++++ DATA LINES ++++
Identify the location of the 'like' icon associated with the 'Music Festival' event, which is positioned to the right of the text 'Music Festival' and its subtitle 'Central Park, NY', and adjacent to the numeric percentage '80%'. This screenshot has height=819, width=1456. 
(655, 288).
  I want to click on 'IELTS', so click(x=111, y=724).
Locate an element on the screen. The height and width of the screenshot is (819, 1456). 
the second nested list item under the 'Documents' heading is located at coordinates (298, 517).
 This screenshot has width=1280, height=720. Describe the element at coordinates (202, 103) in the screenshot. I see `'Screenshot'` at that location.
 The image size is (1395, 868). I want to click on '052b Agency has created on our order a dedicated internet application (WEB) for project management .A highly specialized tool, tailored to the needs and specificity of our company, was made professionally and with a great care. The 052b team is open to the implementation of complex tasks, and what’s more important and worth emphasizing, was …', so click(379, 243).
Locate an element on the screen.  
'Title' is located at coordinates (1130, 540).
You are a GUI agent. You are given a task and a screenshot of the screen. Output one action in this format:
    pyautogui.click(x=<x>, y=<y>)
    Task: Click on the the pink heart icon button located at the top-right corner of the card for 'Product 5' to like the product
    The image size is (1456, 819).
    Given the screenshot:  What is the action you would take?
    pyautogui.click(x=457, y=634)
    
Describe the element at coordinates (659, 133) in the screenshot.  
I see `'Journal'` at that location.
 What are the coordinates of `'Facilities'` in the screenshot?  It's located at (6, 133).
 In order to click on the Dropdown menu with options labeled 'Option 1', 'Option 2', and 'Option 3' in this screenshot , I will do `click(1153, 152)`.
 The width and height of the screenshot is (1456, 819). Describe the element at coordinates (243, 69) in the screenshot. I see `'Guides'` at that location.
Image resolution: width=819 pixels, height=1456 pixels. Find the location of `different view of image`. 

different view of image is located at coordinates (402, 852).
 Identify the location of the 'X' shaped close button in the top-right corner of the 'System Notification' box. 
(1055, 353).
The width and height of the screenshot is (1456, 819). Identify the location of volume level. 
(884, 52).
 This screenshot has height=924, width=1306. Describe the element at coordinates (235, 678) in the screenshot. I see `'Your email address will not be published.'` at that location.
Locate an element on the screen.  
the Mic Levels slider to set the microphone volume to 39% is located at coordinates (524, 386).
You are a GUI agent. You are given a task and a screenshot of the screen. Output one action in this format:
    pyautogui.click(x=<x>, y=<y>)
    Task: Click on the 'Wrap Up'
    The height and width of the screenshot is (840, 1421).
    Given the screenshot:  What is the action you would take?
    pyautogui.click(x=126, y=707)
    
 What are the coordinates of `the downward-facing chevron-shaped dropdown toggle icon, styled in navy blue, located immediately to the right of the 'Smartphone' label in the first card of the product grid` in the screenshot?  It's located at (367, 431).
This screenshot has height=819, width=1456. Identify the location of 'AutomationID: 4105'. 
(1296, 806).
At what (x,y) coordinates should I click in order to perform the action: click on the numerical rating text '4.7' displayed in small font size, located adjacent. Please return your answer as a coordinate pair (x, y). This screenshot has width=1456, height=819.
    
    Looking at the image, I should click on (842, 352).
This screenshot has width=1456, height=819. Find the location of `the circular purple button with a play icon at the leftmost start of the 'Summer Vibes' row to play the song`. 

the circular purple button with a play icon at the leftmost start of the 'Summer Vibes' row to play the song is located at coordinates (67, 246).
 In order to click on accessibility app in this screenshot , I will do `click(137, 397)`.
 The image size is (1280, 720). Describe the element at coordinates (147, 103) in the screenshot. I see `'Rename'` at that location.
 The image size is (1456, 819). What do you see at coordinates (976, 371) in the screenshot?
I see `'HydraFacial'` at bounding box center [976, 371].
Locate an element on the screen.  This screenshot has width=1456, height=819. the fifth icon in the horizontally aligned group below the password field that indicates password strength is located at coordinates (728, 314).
++++
(WORK TO COMPLETE)
Reproduce all of the data above word for word, with nothing changed.

(OUTPUT BELOW)
Identify the location of the 'like' icon associated with the 'Music Festival' event, which is positioned to the right of the text 'Music Festival' and its subtitle 'Central Park, NY', and adjacent to the numeric percentage '80%'. This screenshot has height=819, width=1456. 
(655, 288).
  I want to click on 'IELTS', so click(x=111, y=724).
Locate an element on the screen. The height and width of the screenshot is (819, 1456). 
the second nested list item under the 'Documents' heading is located at coordinates (298, 517).
 This screenshot has width=1280, height=720. Describe the element at coordinates (202, 103) in the screenshot. I see `'Screenshot'` at that location.
 The image size is (1395, 868). I want to click on '052b Agency has created on our order a dedicated internet application (WEB) for project management .A highly specialized tool, tailored to the needs and specificity of our company, was made professionally and with a great care. The 052b team is open to the implementation of complex tasks, and what’s more important and worth emphasizing, was …', so click(379, 243).
Locate an element on the screen.  
'Title' is located at coordinates (1130, 540).
You are a GUI agent. You are given a task and a screenshot of the screen. Output one action in this format:
    pyautogui.click(x=<x>, y=<y>)
    Task: Click on the the pink heart icon button located at the top-right corner of the card for 'Product 5' to like the product
    The image size is (1456, 819).
    Given the screenshot:  What is the action you would take?
    pyautogui.click(x=457, y=634)
    
Describe the element at coordinates (659, 133) in the screenshot.  
I see `'Journal'` at that location.
 What are the coordinates of `'Facilities'` in the screenshot?  It's located at (6, 133).
 In order to click on the Dropdown menu with options labeled 'Option 1', 'Option 2', and 'Option 3' in this screenshot , I will do `click(1153, 152)`.
 The width and height of the screenshot is (1456, 819). Describe the element at coordinates (243, 69) in the screenshot. I see `'Guides'` at that location.
Image resolution: width=819 pixels, height=1456 pixels. Find the location of `different view of image`. 

different view of image is located at coordinates (402, 852).
 Identify the location of the 'X' shaped close button in the top-right corner of the 'System Notification' box. 
(1055, 353).
The width and height of the screenshot is (1456, 819). Identify the location of volume level. 
(884, 52).
 This screenshot has height=924, width=1306. Describe the element at coordinates (235, 678) in the screenshot. I see `'Your email address will not be published.'` at that location.
Locate an element on the screen.  
the Mic Levels slider to set the microphone volume to 39% is located at coordinates (524, 386).
You are a GUI agent. You are given a task and a screenshot of the screen. Output one action in this format:
    pyautogui.click(x=<x>, y=<y>)
    Task: Click on the 'Wrap Up'
    The height and width of the screenshot is (840, 1421).
    Given the screenshot:  What is the action you would take?
    pyautogui.click(x=126, y=707)
    
 What are the coordinates of `the downward-facing chevron-shaped dropdown toggle icon, styled in navy blue, located immediately to the right of the 'Smartphone' label in the first card of the product grid` in the screenshot?  It's located at (367, 431).
This screenshot has height=819, width=1456. Identify the location of 'AutomationID: 4105'. 
(1296, 806).
At what (x,y) coordinates should I click in order to perform the action: click on the numerical rating text '4.7' displayed in small font size, located adjacent. Please return your answer as a coordinate pair (x, y). This screenshot has width=1456, height=819.
    
    Looking at the image, I should click on (842, 352).
This screenshot has width=1456, height=819. Find the location of `the circular purple button with a play icon at the leftmost start of the 'Summer Vibes' row to play the song`. 

the circular purple button with a play icon at the leftmost start of the 'Summer Vibes' row to play the song is located at coordinates (67, 246).
 In order to click on accessibility app in this screenshot , I will do `click(137, 397)`.
 The image size is (1280, 720). Describe the element at coordinates (147, 103) in the screenshot. I see `'Rename'` at that location.
 The image size is (1456, 819). What do you see at coordinates (976, 371) in the screenshot?
I see `'HydraFacial'` at bounding box center [976, 371].
Locate an element on the screen.  This screenshot has width=1456, height=819. the fifth icon in the horizontally aligned group below the password field that indicates password strength is located at coordinates (728, 314).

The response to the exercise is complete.